CONTRIBUTED TO THE OBSERVER
AUBURN — International touring musician Mean Mary will appear at Sundilla on Feb. 28. This special performance on her “Woman Creature” tour will include songs from all her albums and loads of new original songs.
Popular for her raw, unmistakable vocal sound lightning-fast fingers on the banjo, guitar, fiddle, percussion and 11 other instruments, Mean Mary could read music before she could read words and since childhood her life has been one long road show of events, venues, TV, radio and film. Her songs travel the genres of roots, bluegrass, blues, and folk rock—story songs, fast songs, sad songs, songs to make your feet tap.
She is an award-winning song writer and book author. Her original banjo song, Iron Horse (the story of Native American maiden and her horse racing against a train), recently received the IMA’s Vox Populi award for best Americana song.
“Mean” Mary James, youngest of six children, was born in Geneva, Alabama, though her family lived a nomadic lifestyle, moving throughout the U.S.
When Mary’s oldest brother, Jim, who had just joined the Navy, sent the family a guitar and a compilation tape of songs he liked, the family listened to the music of Hank Williams Jr. and Dolly Parton on their battery-operated radio. It wasn’t long before Mary was singing the songs and vocalizing all the instrumentation. Seeing her talent, her parents bought guitar books started teaching all the children how to play. Mary and her brother Frank were the two who would turn music into a career.
Mary learned to read music before she could read words and was an official singer/songwriter before she had started her first day of kindergarten. With the help of her mom, she wrote her theme song, “Mean Mary from Alabam’.” The press immediately baptized her with this handle, and she has been Mean Mary ever since.
She recorded her first album at age six and her road shows began to multiply, At the end of the second grade, she went into home study and started appearing daily on the Country Boy Eddie Show, a regional TV program out of Birmingham. During this time, she also appeared regularly at the Nashville Palace, on the Nashville Network, the Elvis Presley Museum and on Printer’s Alley.
When only nine years old, she aced a state-required test at a 12th-grade equivalency level. Her guitarist brother, Frank James, joined her on stage also excelled in his home studies, graduating from high school at age 15.
By the time she was 14, Mary and Frank had grown weary of the commercial country music scene and started a tour of historic folk and Civil War era music. It wasn’t long before they were one of the most sought after historical folk groups in the country, being booked every weekend and having to turn down hundreds of shows a year.
During her teen years, their parents moved to Hollywood, where Mary and Frank were involved in almost every TV show and movie produced, whether as background actors, stand-ins, photo doubles, stunt doubles or day players. It was exciting, interesting work, but it wasn’t furthering their music career, so the James family migrated back Tennessee.

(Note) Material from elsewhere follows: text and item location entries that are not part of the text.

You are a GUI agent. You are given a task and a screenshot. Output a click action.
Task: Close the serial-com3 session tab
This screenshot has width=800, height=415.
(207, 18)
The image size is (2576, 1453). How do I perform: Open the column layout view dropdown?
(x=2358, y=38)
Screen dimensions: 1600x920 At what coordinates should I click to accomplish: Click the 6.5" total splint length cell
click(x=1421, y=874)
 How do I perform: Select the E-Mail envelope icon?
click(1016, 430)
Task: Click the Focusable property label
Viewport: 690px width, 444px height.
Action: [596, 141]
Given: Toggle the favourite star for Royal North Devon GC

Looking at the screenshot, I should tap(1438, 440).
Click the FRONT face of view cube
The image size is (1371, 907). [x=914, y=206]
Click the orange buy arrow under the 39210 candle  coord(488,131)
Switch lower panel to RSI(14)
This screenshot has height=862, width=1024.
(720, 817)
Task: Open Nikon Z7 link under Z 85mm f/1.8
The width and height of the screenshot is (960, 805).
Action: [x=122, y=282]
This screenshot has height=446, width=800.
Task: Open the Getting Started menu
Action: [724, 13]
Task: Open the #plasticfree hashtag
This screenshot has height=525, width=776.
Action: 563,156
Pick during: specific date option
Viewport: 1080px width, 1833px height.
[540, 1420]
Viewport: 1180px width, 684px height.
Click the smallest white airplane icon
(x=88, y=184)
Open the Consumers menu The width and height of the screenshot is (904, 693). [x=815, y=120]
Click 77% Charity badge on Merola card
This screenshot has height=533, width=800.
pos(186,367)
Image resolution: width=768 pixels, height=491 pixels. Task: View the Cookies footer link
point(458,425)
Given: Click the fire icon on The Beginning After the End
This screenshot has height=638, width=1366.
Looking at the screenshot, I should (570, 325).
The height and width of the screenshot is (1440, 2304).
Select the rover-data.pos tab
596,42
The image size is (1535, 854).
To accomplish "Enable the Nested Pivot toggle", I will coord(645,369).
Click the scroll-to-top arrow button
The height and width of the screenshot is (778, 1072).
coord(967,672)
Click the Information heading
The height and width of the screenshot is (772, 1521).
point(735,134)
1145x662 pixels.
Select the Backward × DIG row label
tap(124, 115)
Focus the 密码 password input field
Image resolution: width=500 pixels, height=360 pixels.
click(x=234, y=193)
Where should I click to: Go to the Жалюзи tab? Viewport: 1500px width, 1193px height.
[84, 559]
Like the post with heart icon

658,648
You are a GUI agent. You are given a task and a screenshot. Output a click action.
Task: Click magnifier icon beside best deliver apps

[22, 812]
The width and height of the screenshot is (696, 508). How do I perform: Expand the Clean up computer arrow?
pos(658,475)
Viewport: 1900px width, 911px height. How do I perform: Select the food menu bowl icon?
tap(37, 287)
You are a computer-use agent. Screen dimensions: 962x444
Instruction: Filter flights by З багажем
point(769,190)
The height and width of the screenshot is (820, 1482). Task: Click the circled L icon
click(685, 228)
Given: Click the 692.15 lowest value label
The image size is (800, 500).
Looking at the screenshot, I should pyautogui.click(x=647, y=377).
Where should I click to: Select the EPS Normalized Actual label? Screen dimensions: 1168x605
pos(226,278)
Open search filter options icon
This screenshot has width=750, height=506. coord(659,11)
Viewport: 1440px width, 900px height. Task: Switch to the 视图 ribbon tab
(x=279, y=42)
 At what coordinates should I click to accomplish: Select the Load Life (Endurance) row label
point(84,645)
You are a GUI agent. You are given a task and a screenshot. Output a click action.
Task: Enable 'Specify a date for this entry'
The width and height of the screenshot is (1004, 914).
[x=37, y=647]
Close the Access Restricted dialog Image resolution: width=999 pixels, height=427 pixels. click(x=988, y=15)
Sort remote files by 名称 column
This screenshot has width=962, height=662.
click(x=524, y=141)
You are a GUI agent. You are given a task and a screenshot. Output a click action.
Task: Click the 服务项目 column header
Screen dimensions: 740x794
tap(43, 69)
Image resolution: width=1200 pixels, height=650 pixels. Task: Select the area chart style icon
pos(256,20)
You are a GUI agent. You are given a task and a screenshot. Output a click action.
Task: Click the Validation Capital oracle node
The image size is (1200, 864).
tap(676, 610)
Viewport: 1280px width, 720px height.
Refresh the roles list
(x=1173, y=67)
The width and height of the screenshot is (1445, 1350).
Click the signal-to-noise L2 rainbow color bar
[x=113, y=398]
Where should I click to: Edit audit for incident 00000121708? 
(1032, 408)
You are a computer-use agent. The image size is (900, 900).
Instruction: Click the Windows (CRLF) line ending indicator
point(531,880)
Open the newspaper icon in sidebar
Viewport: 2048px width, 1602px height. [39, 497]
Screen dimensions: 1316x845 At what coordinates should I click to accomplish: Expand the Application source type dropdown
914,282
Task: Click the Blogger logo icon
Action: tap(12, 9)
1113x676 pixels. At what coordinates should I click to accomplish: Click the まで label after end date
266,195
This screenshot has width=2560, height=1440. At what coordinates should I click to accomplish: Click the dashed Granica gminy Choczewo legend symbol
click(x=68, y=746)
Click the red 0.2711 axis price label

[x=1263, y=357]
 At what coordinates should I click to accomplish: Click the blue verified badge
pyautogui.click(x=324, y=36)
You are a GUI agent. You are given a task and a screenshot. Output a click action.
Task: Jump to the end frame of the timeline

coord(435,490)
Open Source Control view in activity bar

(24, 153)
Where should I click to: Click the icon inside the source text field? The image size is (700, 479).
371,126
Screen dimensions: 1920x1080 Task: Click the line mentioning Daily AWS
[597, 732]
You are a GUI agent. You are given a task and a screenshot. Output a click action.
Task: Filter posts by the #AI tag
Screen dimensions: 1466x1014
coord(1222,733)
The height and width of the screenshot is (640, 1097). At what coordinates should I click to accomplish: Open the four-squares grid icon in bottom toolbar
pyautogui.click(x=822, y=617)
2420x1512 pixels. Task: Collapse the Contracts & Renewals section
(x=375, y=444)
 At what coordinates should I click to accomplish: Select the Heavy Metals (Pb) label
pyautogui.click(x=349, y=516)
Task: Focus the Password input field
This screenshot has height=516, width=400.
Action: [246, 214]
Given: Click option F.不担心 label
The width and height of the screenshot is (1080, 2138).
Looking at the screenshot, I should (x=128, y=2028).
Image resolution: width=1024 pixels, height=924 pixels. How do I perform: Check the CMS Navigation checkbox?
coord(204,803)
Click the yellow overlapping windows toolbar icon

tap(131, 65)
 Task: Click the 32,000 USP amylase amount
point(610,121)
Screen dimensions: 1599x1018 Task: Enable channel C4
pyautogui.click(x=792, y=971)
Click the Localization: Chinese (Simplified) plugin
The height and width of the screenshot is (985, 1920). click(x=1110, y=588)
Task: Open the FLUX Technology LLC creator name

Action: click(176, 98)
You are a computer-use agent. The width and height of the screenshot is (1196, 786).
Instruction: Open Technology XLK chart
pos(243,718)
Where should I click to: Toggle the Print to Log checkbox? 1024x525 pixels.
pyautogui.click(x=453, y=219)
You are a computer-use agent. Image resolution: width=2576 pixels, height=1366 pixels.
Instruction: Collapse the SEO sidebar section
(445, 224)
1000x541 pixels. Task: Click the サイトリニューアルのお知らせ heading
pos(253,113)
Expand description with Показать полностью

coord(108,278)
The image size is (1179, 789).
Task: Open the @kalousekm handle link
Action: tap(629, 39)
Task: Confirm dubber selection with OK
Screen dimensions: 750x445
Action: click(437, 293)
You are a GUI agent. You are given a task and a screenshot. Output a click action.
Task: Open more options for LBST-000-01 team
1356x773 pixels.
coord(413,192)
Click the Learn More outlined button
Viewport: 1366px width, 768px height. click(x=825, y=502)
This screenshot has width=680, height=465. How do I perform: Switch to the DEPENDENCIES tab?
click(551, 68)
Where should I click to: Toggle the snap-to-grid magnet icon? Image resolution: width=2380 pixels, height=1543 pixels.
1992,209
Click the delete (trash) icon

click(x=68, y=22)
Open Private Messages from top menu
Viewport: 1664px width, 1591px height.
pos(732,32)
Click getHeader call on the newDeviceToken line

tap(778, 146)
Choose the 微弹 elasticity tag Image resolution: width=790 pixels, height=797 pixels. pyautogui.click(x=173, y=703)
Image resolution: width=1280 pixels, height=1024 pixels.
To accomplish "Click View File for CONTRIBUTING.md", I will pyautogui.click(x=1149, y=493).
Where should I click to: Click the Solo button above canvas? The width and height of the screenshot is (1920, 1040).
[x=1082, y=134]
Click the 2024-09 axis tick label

Mary’s music career was really taking off when the most devastating event of her life occurred. One rainy evening, she was the front-seat passenger in a small car when the driver lost control. Mary’s head broke the windshield, and her neck cracked the hard plastic dashboard. The twisted state of her neck left her right vocal cord paralyzed.
Although the rest of her body recovered from the trauma, her vocal chords remained damaged. The left side tried to compensate for the loss of the right side, making it possible for her to sing a little, but only for about 10 minutes at a time. Ever the fighter, she booked shows and sang when she could, and when she couldn’t, she would play her instruments.
During this time, she also wrote and co-wrote books. Her novel, Wherefore Art Thou, Jane? won first place in the Reader’s Favorite International Awards. She began starring in her own Nashville TV show, The Never-Ending Street, a documentary/reality type of show depicting the trials and joys of a touring musician, and her international fan base took a giant leap in growth, which was all good news, but the greatest thing that happened during this time was the recovery of her vocal cord. She had worked it back to life!
Today Mean Mary produces music, produces videos (her YouTube videos have received close to 30 million visits), tours extensively in the U.S. and overseas, is writing a novel trilogy about the music world and is a Goodtime Ambassador for Deering Banjos. Mary has recorded 18 albums, her newest being Portrait of a Woman. There is not room here to tell the whole life story of Mean Mary, but if you would like to hear more of it, listen to her music — it is all there at her website, www.meanmary.com.
All of her albums, books and other merchandise will be available at the Sundilla show.
Showtime for the Feb. 28 performance at the AUUF (450 E. Thach Ave. in Auburn) is 7:30 p.m. Advance tickets are $20 and can be found at Spicer’s Music, Ross House Coffee and online at sundillamusic.com. Admission at the door is $25 ($15 for students). Free coffee, tea, water and food will be available, and the audience is invited to bring their own refreshments.